Sin embargo, para otros, y quizá la versión más popular de la historia, la verdadera creadora de este tradicional dulce fue Josefa Marmanillo, una hermosa morena, esclava del valle de Cañete, conocida como Doña Pepa, a quien el Señor de los Milagros le curó una parálisis en las articulaciones.

Una vez más el folclore religioso juega un papel importante en la historia, ya que dicen que a Josefa, Dios le reveló la receta en sueños.

Dicen además que Josefa decidió, desde aquella milagrosa curación ocurrida a inicios del siglo XIX, asistir todos los años a las procesiones y ofrecer a los participantes gratuitamente el dulce del Cristo Morado. Siendo este quizá el origen de los “turroneros”.

A este criollo dulce, sin embargo, no le gusta andar solo, en el marco de estas tradiciones, también lo acompañan otras delicias típicas peruanas como los anticuchos y los picarones, la mazamorra morada; pero el turrón, al menos en el mes morado, sigue siendo el rey de las expresiones gastronómicas de la tan devota procesión.

Así, mientras los fieles cantan en coro el tradicional himno del Señor de los Milagros: “… Señor de los Milagros… a ti venimos a honrarte, tus fieles que te amamos…”, los turroneros reviviendo una antigua tradición siguen en sus carretillas muy de cerca, las andas del Cristo Moreno.

Todas estas costumbres están tan arraigadas en la población peruana, especialmente en la capitalina, que para los limeños no hay octubre sin su Señor de los Milagros, como tampoco hay octubre sin su Turrón de Doña Pepa…el dulce de los milagros.

https://www.youtube.com/watch?v=rrrTngVuh-0

TURRON DE DONA PEPA

Ingredientes:

500 gramos de harina preparada
250 gramos de manteca
3 huevos
una pizca de anís de grano
una pizca de achiote
una cucharadita de sal
una tapa de chancaca (1 libra)
6 clavos de olor
canela entera
1/4 de libra de cáscara de naranja o limón
gotas de limón

Preparación:

Turrón:

Remojar el anís en un vaso de agua tibia. Cernir la harina y mezclarla con la manteca y los huevos. Enseguida añadir agua con una pizca de achiote, hasta que la masa tenga un color entre amarillo y anaranjado.
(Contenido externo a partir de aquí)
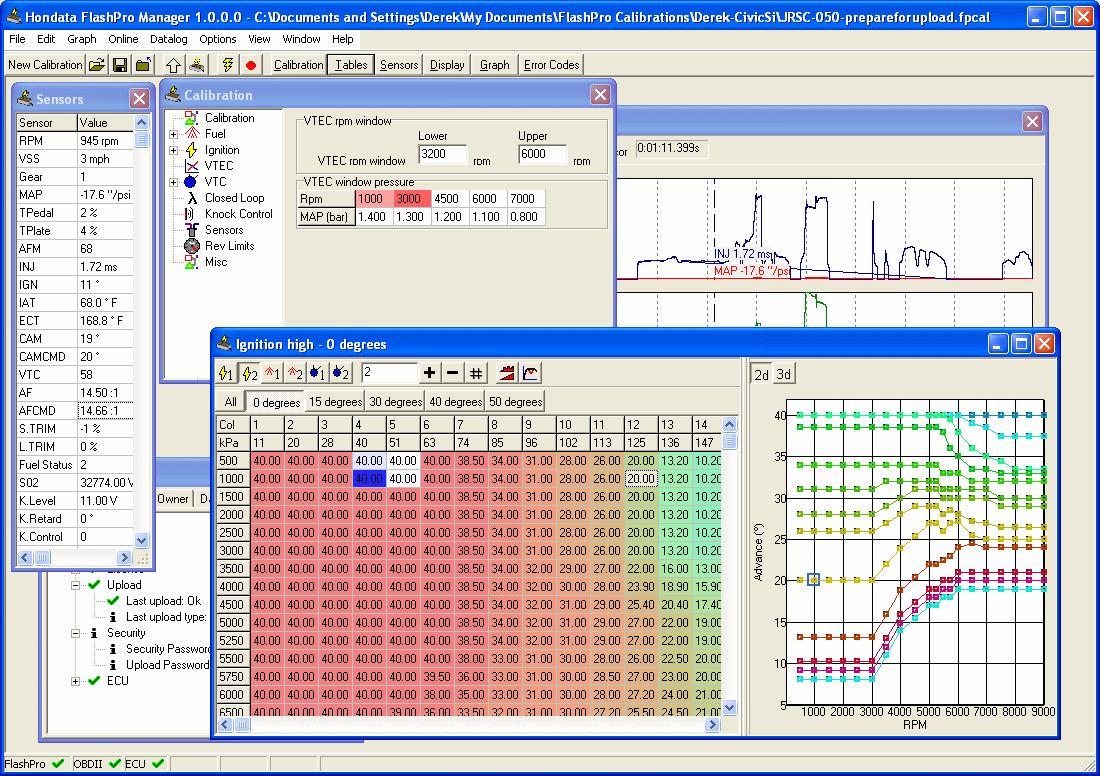Image resolution: width=1100 pixels, height=776 pixels.
Task: Click the increase value plus icon
Action: [x=430, y=373]
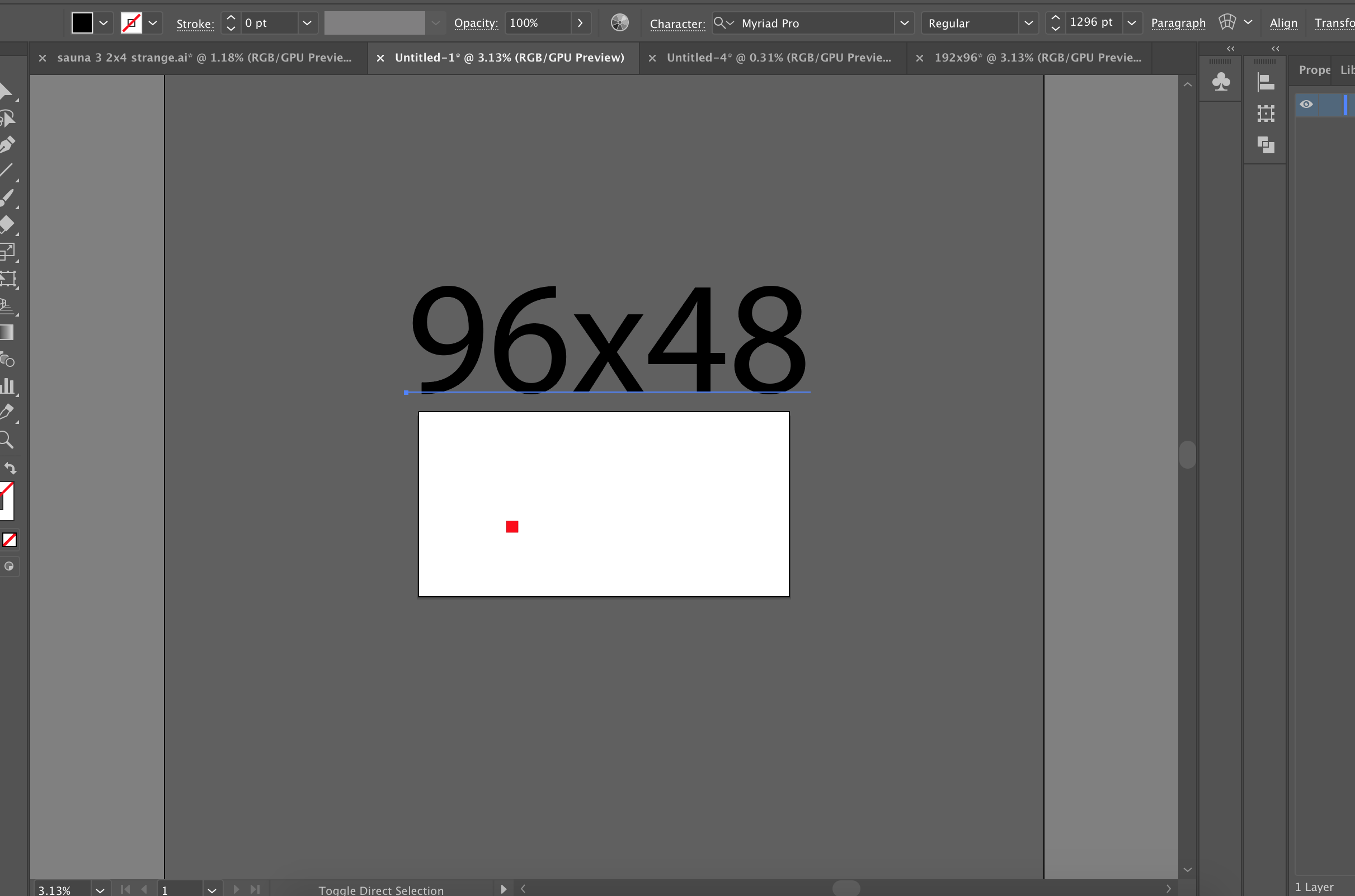Select the Gradient tool

tap(7, 333)
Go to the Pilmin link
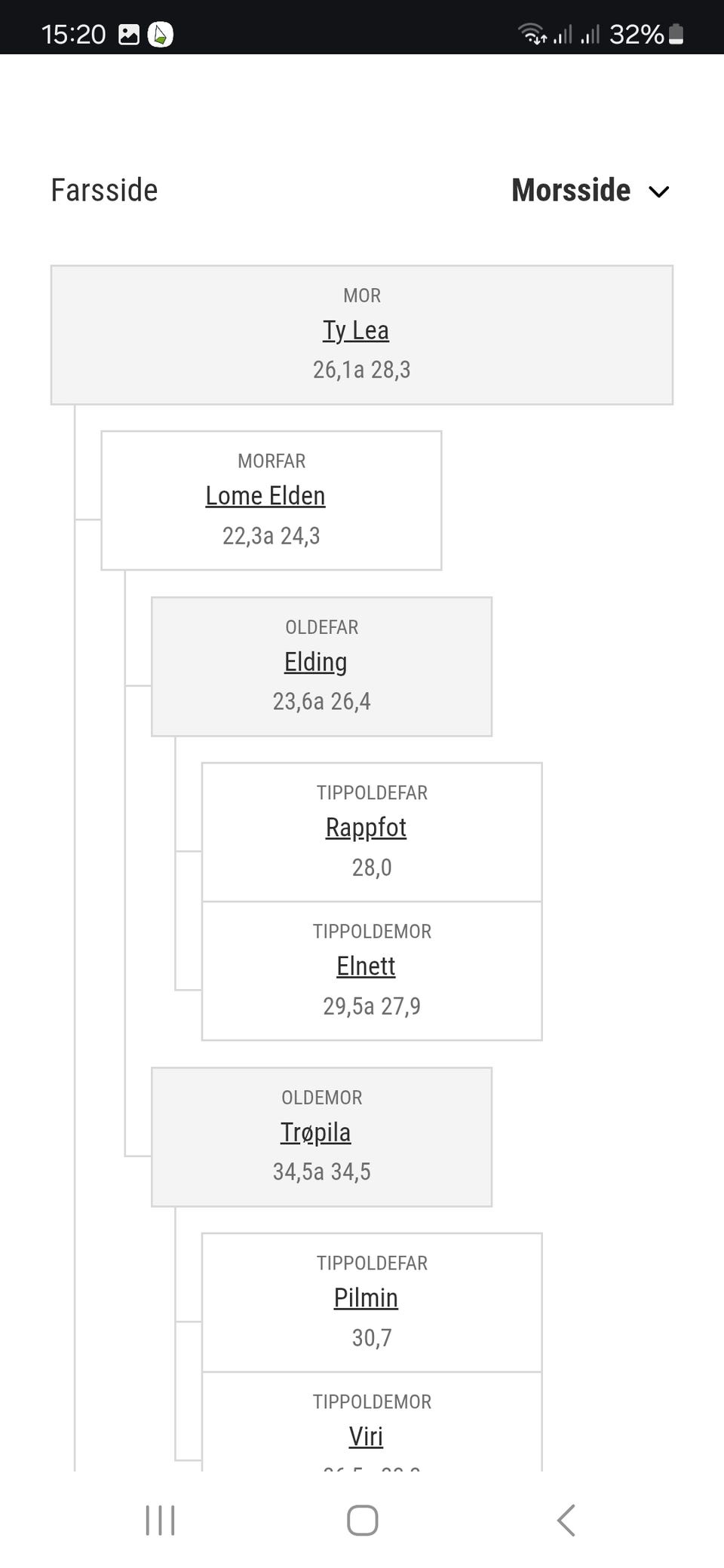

Echar una pizca de sal y las pepas del anís remojado en agua tibia; amasar con el agua de éstas, hasta que la masa quede suave. Dejar reposar la masa una hora.

Formar rollitos circulares de un centímetro y medio de ancho y el largo de acuerdo a la fuente que va a utilizar para hornear la masa. Engrasar la fuente, colocar la masa con una ligera separación entre cada rollo y llevar al horno a 350 C (238 F), para que se doren y se inflen levemente.

Miel:

Hacer la miel con chancaca, clavo de olor, canela en corteza, cáscara de naranja o limón y unas gotas también de limón. Hervir los ingredientes por 40 minutos, esta miel debe tomar un punto grueso.

Armar el turrón formando varias capas de los palitos horneados. Colocar cada capa en forma contraria a la capa anterior e intercalarlos con la miel.

Terminar con la miel. Adornar con confites de azúcar de diversos colores y tamaños.